This post continues a series of excerpts from With Christ in the School of Prayer, by Andrew Murray. I do this, not because I'm a powerful prayer warrior, but because I'm not. Murray was. I thank the Christian Classics Ethereal Library for making this public domain work available. To see their post of the book, go here. His book is based on Mark 11:22-24. The previous post in this series is here. As usual in this blog, long quotations are in this color. Murray's book is based on Mark 11:22-24.
Or the union that empowers to the use of the Name may be the union of love. When a bride whose life has been one of poverty, becomes united to the bridegroom, she gives up her own name, to be called by his, and has now the full right to use it. She purchases in his name, and that name is not refused. And this is done because the bridegroom has chosen her for himself, counting on her to care for his interests: they are now one. And so the Heavenly Bridegroom could do nothing less; having loved us and made us one with Himself, what could He do but give those who bear His Name the right to present it before the Father, or to come with it to Himself for all they need. And there is no one who gives himself really to live in the Name of Jesus, who does not receive in ever-increasing measure the spiritual capacity to ask and receive in that Name what he will. The bearing of the name of another supposes my having given up my own, and with it my own independent life; but then, as surely, my possession of all there is in the name I have taken instead of my own.

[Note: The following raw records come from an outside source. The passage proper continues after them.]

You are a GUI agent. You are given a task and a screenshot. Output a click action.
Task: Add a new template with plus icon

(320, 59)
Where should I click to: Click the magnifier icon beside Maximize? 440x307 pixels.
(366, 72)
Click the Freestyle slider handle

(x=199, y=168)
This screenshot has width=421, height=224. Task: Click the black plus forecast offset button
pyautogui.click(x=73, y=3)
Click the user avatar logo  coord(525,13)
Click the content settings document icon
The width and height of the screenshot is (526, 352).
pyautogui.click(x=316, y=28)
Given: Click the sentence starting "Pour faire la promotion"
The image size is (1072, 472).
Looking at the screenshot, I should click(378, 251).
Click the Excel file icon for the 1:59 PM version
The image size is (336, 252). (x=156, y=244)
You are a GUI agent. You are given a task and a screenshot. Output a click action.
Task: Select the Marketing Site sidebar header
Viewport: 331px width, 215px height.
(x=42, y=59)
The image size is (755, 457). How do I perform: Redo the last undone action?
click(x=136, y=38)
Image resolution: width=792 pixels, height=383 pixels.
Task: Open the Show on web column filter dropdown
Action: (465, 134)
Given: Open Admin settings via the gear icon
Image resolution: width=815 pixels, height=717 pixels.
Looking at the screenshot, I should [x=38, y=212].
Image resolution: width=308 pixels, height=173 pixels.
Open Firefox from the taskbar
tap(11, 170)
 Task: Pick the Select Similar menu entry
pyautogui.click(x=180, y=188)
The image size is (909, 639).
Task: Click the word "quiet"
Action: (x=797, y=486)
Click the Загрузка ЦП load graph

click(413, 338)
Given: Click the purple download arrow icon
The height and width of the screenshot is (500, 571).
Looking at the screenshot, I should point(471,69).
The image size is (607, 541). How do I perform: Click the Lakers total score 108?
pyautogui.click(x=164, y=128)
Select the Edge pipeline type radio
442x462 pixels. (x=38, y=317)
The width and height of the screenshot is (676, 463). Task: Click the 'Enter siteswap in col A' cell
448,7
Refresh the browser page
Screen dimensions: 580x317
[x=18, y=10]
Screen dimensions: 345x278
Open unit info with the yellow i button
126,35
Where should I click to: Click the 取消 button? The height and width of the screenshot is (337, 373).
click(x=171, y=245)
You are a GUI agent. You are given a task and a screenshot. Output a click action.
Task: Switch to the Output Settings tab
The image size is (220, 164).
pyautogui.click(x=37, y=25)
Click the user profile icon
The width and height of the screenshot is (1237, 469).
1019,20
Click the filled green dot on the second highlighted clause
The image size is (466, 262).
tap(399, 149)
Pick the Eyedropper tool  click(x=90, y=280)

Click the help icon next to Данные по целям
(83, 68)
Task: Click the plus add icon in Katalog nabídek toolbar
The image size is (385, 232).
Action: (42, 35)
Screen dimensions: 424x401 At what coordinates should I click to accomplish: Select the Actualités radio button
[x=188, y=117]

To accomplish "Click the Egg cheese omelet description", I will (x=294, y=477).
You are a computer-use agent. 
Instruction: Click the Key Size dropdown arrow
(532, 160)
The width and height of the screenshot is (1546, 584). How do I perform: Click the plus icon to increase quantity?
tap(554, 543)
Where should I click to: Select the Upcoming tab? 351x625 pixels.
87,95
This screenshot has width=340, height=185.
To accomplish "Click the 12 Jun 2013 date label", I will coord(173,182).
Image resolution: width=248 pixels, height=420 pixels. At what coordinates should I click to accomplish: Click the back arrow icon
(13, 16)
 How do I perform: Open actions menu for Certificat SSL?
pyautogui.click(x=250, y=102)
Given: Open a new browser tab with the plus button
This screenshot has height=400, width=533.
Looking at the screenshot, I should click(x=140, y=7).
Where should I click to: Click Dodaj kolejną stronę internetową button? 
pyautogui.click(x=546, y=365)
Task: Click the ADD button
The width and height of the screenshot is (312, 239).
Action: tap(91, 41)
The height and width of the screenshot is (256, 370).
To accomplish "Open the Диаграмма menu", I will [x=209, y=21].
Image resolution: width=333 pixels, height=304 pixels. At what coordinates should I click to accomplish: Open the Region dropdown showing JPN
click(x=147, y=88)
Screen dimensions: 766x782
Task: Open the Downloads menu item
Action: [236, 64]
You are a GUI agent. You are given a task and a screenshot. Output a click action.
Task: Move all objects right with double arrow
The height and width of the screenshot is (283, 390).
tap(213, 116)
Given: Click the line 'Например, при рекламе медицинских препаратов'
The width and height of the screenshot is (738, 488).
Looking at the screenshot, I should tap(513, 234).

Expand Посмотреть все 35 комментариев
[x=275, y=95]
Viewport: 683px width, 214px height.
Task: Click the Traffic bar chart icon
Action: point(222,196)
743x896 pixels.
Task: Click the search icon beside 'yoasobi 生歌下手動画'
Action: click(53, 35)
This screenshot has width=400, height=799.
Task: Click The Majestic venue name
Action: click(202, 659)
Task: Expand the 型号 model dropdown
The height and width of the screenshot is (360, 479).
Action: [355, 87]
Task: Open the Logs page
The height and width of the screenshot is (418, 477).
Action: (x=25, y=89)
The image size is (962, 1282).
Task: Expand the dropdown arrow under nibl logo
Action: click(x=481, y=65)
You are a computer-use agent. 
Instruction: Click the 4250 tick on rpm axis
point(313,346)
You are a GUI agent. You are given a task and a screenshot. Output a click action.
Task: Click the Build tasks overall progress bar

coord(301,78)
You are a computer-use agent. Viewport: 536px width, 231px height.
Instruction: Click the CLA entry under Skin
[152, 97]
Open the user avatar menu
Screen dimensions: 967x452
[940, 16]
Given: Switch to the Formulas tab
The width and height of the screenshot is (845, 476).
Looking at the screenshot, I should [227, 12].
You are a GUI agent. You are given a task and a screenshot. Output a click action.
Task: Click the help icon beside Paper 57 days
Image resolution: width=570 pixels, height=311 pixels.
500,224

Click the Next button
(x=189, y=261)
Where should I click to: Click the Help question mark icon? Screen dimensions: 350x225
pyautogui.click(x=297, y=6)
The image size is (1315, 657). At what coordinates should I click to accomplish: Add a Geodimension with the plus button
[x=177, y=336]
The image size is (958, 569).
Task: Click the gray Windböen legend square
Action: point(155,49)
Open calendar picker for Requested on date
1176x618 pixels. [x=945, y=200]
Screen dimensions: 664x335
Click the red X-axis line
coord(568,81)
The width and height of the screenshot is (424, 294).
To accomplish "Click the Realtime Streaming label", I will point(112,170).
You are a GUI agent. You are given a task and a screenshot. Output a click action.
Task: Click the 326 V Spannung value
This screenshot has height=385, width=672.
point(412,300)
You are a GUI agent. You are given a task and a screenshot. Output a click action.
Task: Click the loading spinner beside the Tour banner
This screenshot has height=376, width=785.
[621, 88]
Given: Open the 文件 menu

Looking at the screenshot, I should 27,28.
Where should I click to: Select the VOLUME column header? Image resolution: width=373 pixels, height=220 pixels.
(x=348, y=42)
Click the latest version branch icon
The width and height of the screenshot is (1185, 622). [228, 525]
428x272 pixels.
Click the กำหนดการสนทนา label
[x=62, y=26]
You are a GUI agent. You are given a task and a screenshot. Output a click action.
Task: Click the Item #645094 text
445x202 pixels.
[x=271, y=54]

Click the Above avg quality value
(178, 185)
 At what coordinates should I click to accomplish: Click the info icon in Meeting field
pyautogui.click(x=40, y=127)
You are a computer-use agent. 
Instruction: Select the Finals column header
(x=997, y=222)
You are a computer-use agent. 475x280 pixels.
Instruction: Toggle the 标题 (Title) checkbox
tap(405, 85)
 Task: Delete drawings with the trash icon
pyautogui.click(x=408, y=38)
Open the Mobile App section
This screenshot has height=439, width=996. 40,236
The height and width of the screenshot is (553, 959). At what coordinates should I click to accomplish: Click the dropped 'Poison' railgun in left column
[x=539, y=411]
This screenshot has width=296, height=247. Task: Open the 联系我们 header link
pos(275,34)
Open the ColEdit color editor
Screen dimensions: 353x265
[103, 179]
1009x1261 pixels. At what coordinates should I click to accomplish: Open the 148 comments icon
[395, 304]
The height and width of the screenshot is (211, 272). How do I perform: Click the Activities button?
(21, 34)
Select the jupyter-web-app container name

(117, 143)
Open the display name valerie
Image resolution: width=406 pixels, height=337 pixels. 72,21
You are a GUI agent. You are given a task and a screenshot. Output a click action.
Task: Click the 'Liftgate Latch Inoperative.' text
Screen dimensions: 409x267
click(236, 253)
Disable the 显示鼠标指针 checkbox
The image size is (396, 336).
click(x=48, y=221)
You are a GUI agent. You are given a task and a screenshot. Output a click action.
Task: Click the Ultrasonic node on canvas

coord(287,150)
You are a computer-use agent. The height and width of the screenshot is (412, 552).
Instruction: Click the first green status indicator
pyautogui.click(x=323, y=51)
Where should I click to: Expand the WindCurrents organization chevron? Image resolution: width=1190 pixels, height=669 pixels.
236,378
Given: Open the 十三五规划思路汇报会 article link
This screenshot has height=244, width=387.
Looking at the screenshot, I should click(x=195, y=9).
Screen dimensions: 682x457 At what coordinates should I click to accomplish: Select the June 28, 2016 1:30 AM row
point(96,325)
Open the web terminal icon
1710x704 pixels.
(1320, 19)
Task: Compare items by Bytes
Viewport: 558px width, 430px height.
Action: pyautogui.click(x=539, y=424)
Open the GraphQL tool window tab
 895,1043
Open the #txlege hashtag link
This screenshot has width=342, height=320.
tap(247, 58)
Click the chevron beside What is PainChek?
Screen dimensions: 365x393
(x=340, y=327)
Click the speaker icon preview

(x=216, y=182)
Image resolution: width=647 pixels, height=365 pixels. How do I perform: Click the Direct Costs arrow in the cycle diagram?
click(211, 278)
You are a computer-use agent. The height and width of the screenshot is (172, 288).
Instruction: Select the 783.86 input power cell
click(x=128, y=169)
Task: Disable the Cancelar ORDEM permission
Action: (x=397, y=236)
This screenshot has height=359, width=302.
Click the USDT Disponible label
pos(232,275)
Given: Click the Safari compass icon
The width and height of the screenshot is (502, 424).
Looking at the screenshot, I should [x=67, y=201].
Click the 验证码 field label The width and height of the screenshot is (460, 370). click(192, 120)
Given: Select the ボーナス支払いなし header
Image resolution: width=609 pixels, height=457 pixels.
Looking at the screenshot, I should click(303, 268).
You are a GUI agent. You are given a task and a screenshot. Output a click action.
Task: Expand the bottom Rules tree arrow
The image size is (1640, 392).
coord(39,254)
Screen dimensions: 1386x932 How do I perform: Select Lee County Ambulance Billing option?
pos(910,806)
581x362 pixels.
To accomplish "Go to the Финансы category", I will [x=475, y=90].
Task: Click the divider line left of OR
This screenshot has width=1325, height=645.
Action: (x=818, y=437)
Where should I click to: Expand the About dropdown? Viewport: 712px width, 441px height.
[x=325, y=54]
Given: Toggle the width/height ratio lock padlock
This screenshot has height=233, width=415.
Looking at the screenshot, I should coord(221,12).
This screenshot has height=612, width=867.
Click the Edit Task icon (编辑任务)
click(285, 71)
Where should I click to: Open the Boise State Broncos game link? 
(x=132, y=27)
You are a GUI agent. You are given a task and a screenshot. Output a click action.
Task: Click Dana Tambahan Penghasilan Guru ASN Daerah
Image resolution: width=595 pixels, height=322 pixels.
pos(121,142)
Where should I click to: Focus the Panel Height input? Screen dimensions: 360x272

Such illustrations show us how defective the common view is of a messenger sent to ask in the name of another, or a guilty one appealing to the name of a surety. No Jesus Himself is with the Father; it is not an absent one in whose name we come. Even when we pray to Jesus Himself, it must be in His Name. The name represents the person; to ask in the Name is to ask in full union of interest and life and love with Himself, as one who lives in and for Him. Let the Name of Jesus only have undivided supremacy in my heart and life, my faith will grow to the assurance that what I ask in that Name cannot be refused. The name and the power of asking go together: when the Name of Jesus has become the power that rules my life, its power in prayer with God will be seen too.